La guida al fondo patrimoniale » separare il patrimonio personale da quello dell'azienda

L'imprenditore individuale risponde dei debiti relativi alla propria attività con tutto il suo patrimonio, e non solo con la parte destinata all'esercizio dell'impresa.

Per separare il patrimonio personale da quello dell'azienda è necessario ricorrere  agli strumenti che la legge mette a nostra disposizione.

Il sistema più utilizzato  è  la costituzione di una società di capitali  (srl o spa).  In questo caso la legge prevede che la società risponde dei debiti solo con il proprio patrimonio, quindi il socio rischia solo il capitale conferito, o comunque ciò che ha messo a disposizione dell'impresa.

Spesso, tuttavia, anche i soci della srl rinunciano di fatto alla limitazione di responsabilità sottoscrivendo delle fideiussioni a garanzia dei debiti della società, e dunque si trovano in una situazione non molto diversa da quella di una società di persone (snc e sas) laddove nulla garantisce la separazione del patrimonio aziendale da quello personale dei soci.

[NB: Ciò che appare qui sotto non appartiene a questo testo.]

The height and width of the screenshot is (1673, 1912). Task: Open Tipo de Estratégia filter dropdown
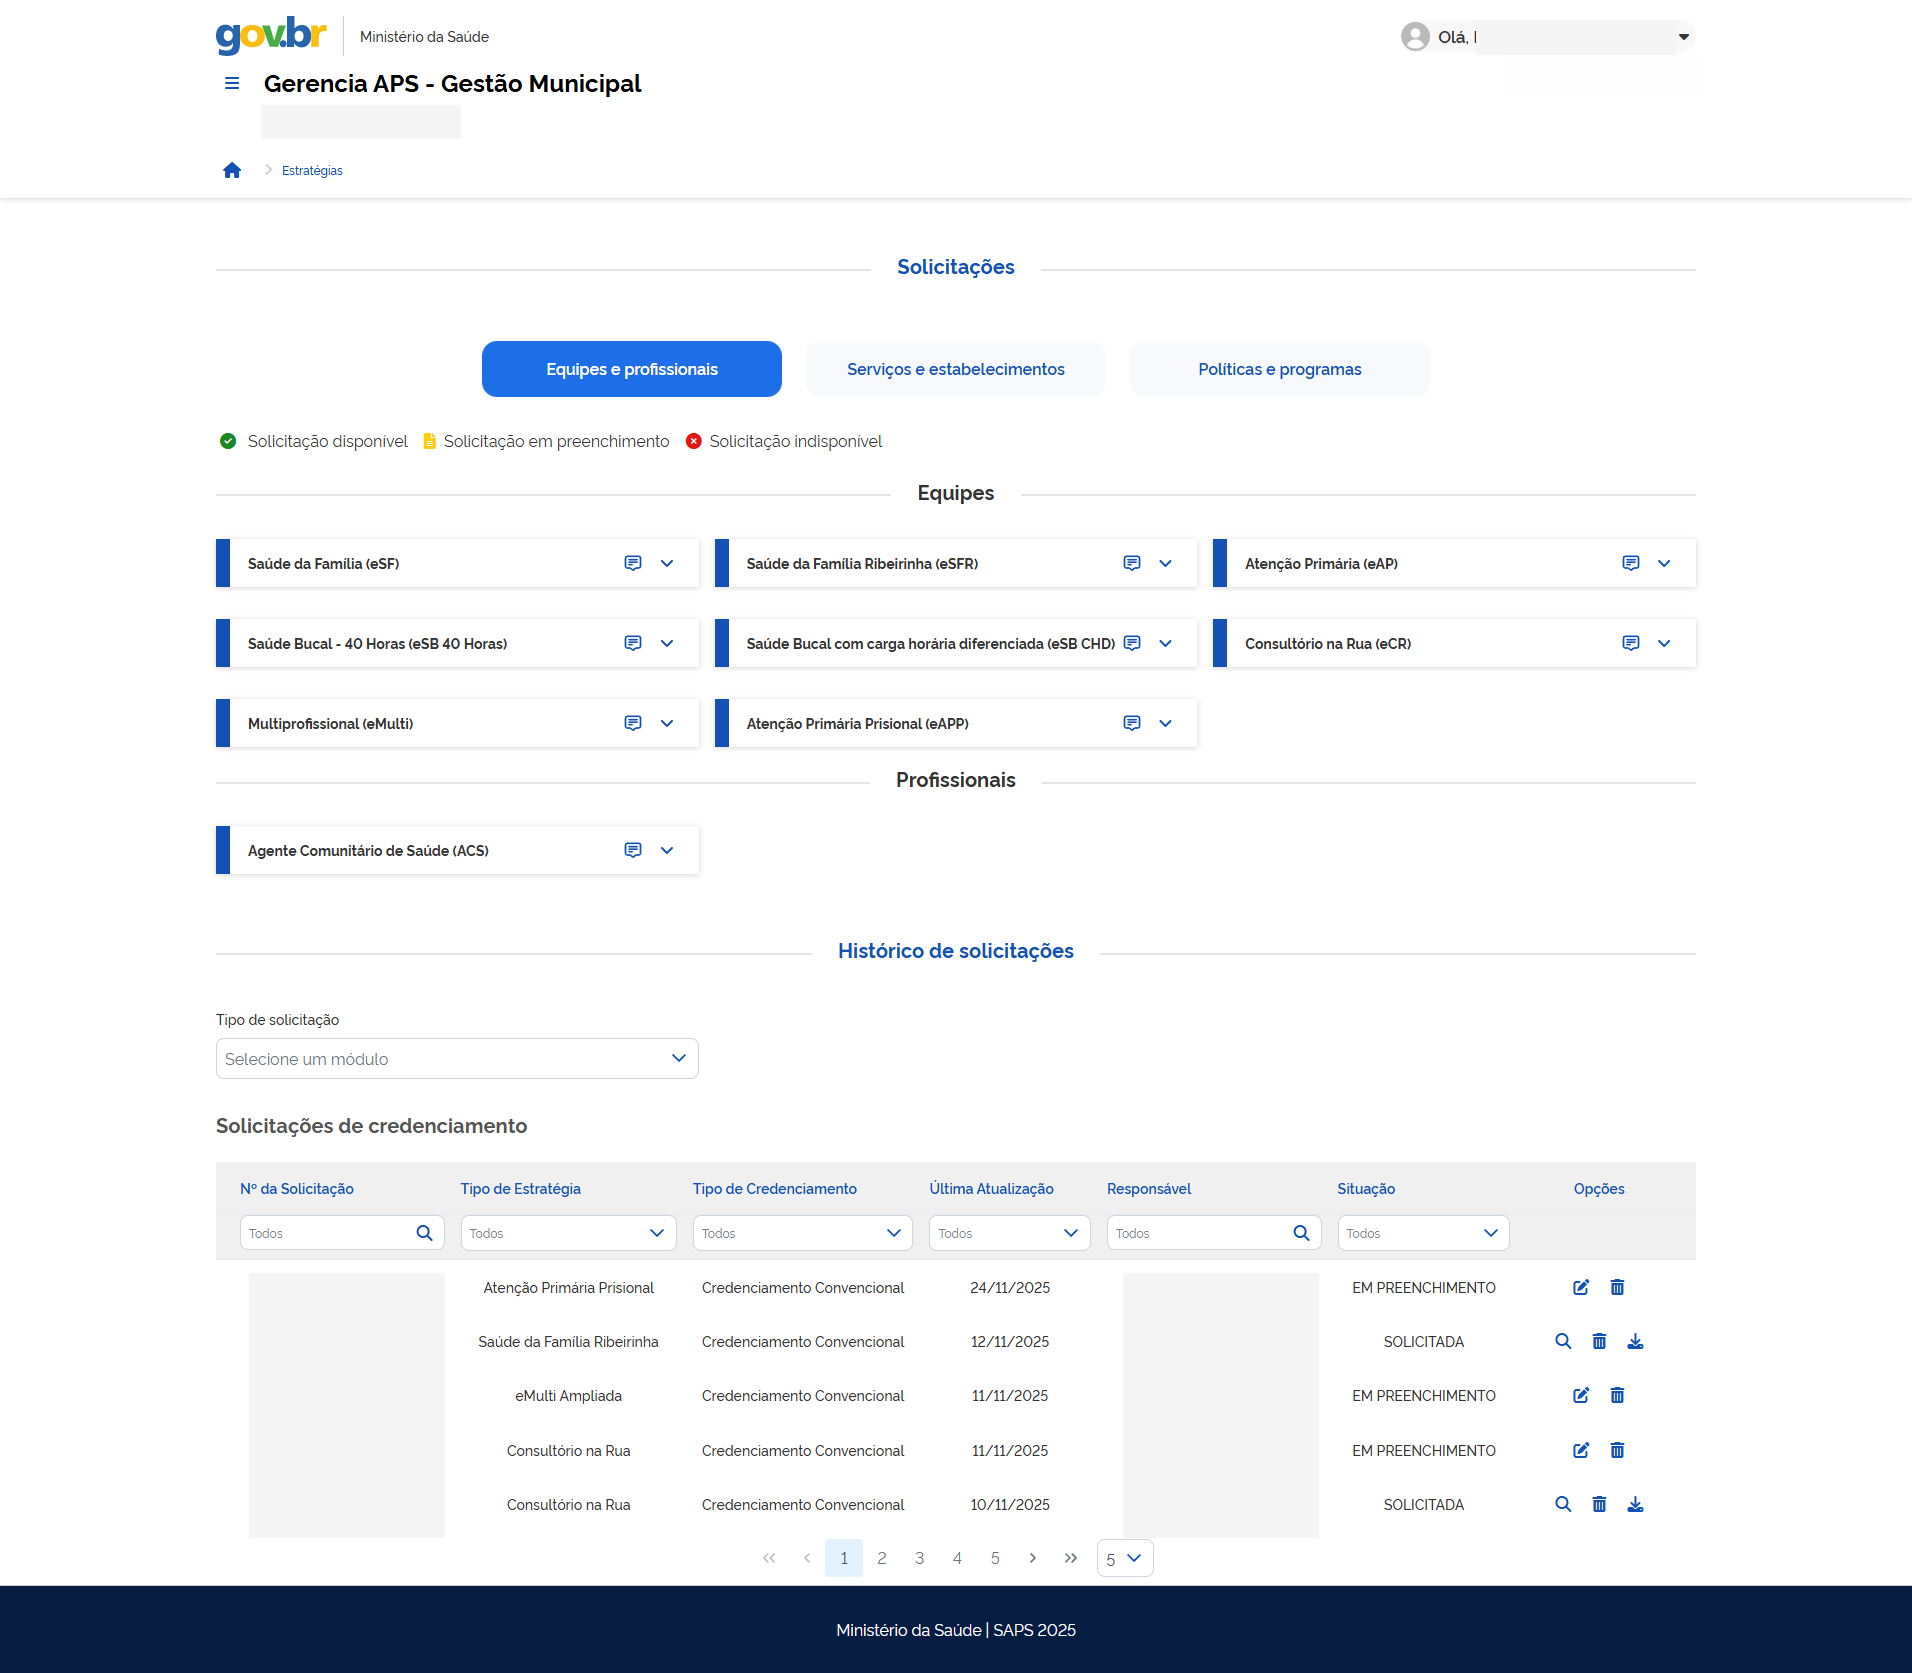[568, 1234]
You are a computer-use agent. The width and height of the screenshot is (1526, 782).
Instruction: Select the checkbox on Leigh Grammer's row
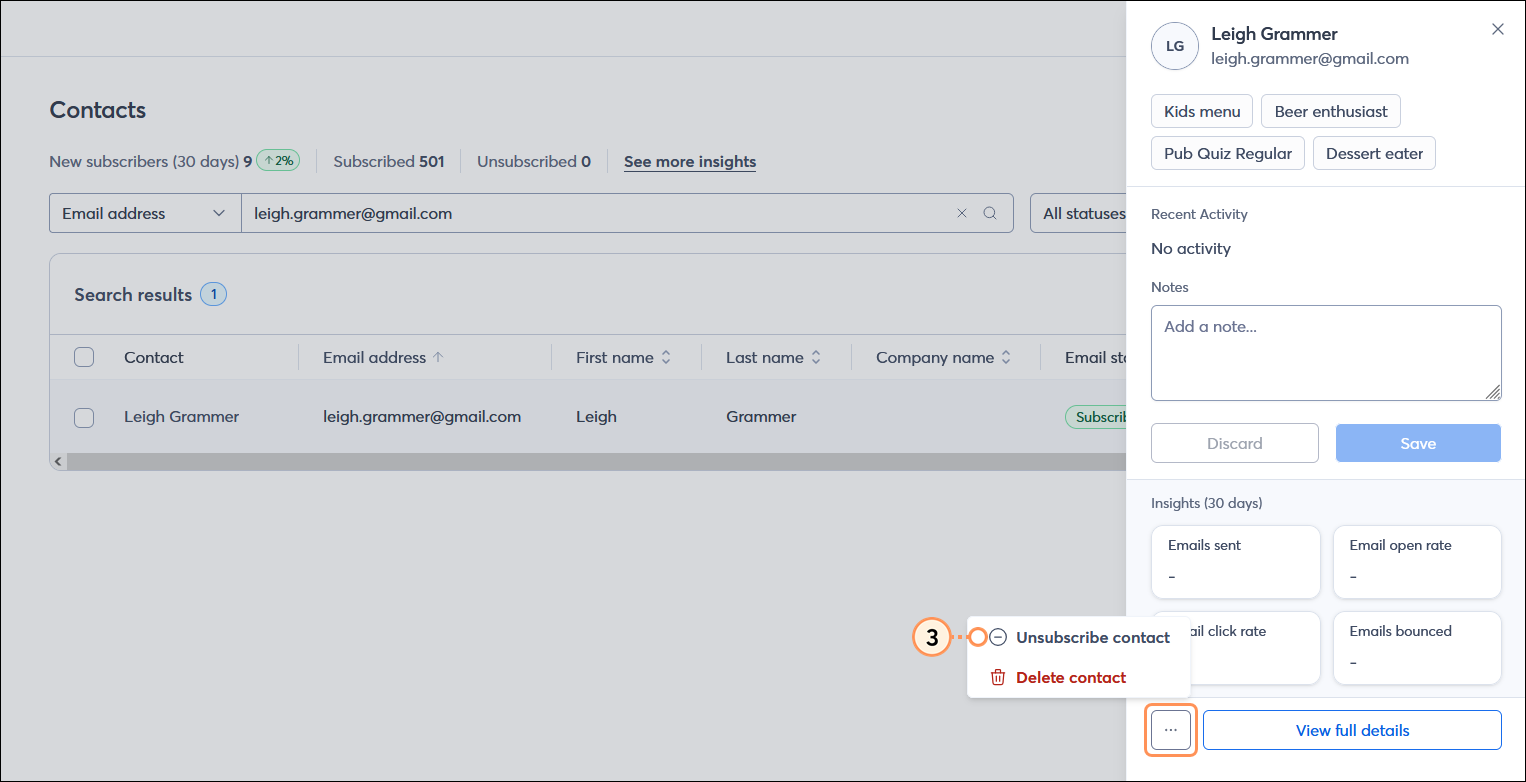pos(84,417)
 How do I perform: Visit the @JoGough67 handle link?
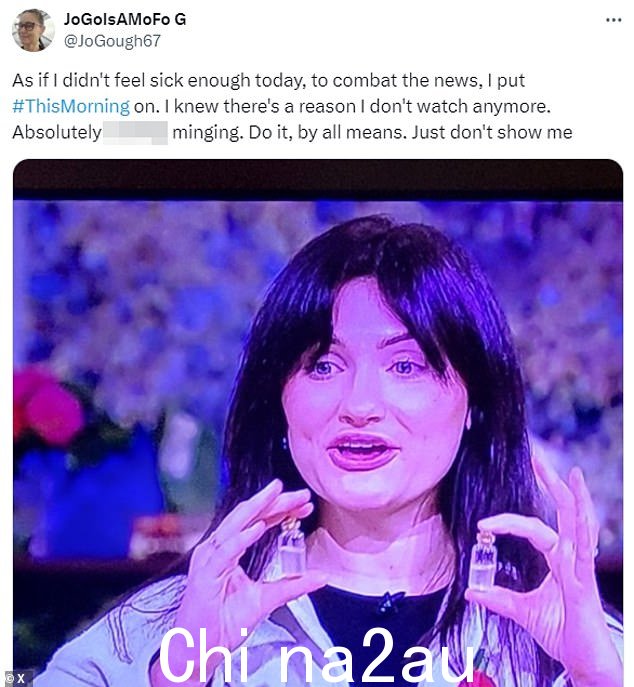(x=112, y=41)
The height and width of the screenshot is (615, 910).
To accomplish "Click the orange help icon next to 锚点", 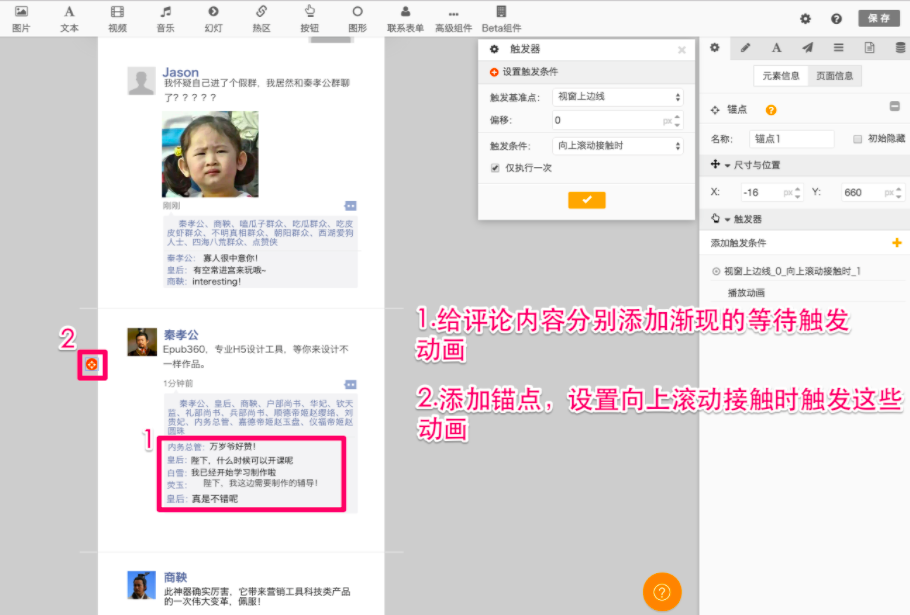I will tap(771, 110).
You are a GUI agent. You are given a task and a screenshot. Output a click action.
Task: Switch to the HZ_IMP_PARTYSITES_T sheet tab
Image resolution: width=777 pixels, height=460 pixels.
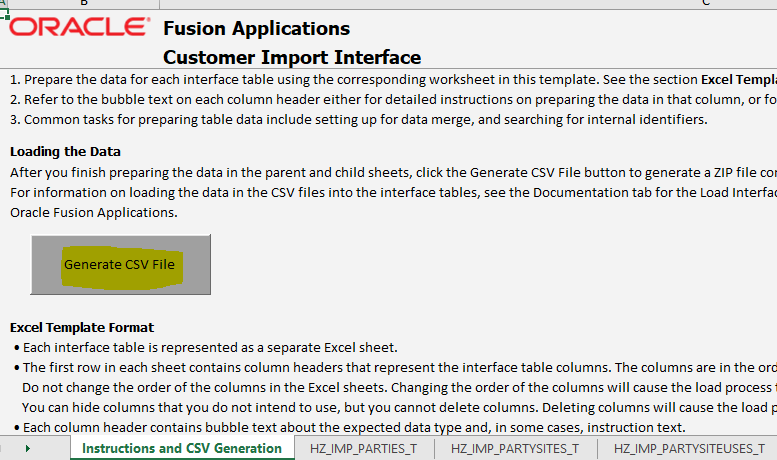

Infine, anche l'amministratore di una srl o di una spa potrebbe trovarsi a dover rispondere in proprio per sanzioni o risarcimento dei danni derivanti dallo svolgimento della propria attività.

Le esigenze di sicurezza di tutti questi imprenditori (ed amministratori) che vorrebbero in qualche modo sottrarre ai rischi dell'attività d'impresa almeno una parte del loro patrimonio personale (prima di tutto la casa di abitazione)  possono essere soddisfatte con il ricorso a due istituti: il fondo patrimoniale e il trust.